Saat menguji mahasiswa masuk perguruan tinggi dakwah, sebagai pembuka wawancara, saya selalu mengajukan pertanyaan, “Apakah ayah saudara suka ke Masjid, atau ibu saudrara ikut pengajian di Majlis Taklim?”. Pertanyaan pembuka, yang jika dijawab “Ya”, maka saya semangat untuk mengajukan pertanyaan yang bernada motivasi. Agar jika nanti diterima dapat melanjutkan kebaikan yang telah dimualai dari orang tuanya, dan ini adalah bentuk birrul walidain.
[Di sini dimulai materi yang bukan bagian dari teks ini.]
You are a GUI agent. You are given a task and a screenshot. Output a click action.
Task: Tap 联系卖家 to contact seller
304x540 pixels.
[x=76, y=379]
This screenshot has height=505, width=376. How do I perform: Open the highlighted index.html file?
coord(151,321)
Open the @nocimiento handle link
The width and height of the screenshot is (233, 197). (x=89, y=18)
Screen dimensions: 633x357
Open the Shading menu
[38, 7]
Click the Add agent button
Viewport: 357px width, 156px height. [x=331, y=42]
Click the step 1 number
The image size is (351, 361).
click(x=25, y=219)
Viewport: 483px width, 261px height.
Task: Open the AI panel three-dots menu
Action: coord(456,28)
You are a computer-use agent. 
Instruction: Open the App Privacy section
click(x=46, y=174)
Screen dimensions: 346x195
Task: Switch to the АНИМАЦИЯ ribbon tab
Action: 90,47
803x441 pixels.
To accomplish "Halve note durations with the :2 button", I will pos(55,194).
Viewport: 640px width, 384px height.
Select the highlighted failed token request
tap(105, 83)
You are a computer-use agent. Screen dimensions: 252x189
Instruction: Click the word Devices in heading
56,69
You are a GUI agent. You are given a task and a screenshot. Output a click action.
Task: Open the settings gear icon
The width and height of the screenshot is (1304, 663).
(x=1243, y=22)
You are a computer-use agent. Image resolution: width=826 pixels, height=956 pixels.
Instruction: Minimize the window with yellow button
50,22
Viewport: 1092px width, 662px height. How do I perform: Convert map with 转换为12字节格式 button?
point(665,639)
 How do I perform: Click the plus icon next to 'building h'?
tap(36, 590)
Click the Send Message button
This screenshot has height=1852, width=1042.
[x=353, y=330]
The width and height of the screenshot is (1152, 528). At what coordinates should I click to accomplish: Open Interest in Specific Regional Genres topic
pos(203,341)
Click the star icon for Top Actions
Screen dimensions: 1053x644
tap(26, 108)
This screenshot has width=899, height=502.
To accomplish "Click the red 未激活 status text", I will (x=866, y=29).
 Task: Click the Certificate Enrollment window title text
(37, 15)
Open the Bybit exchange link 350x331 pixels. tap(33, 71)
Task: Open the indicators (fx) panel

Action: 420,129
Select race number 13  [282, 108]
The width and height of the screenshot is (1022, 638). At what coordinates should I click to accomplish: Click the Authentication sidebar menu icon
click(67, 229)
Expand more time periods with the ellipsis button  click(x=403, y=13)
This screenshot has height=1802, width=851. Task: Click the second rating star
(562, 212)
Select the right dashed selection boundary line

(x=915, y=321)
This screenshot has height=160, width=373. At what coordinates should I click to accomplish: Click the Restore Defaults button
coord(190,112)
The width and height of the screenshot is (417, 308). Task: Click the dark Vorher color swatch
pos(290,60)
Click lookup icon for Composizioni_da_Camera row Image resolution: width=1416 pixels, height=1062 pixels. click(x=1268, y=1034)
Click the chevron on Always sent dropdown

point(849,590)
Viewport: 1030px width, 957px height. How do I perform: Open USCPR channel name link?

Tesisnya, sederhana mengacu pada ayat Ali Imran, dan secara sosiologis merujuk pada “sanepo” peribahasa Jawa diatas. Mewarisi tidak saja dimaknai dalam kontek material, tetapi juga dalam hal siafat dan kepribadian. Sebagaimana Istri Imran, mrngharap agar sang anak juga mewarisi semangat dan nilai perjuangan, sebagai pribadi yang berkhitmat kepada Allah.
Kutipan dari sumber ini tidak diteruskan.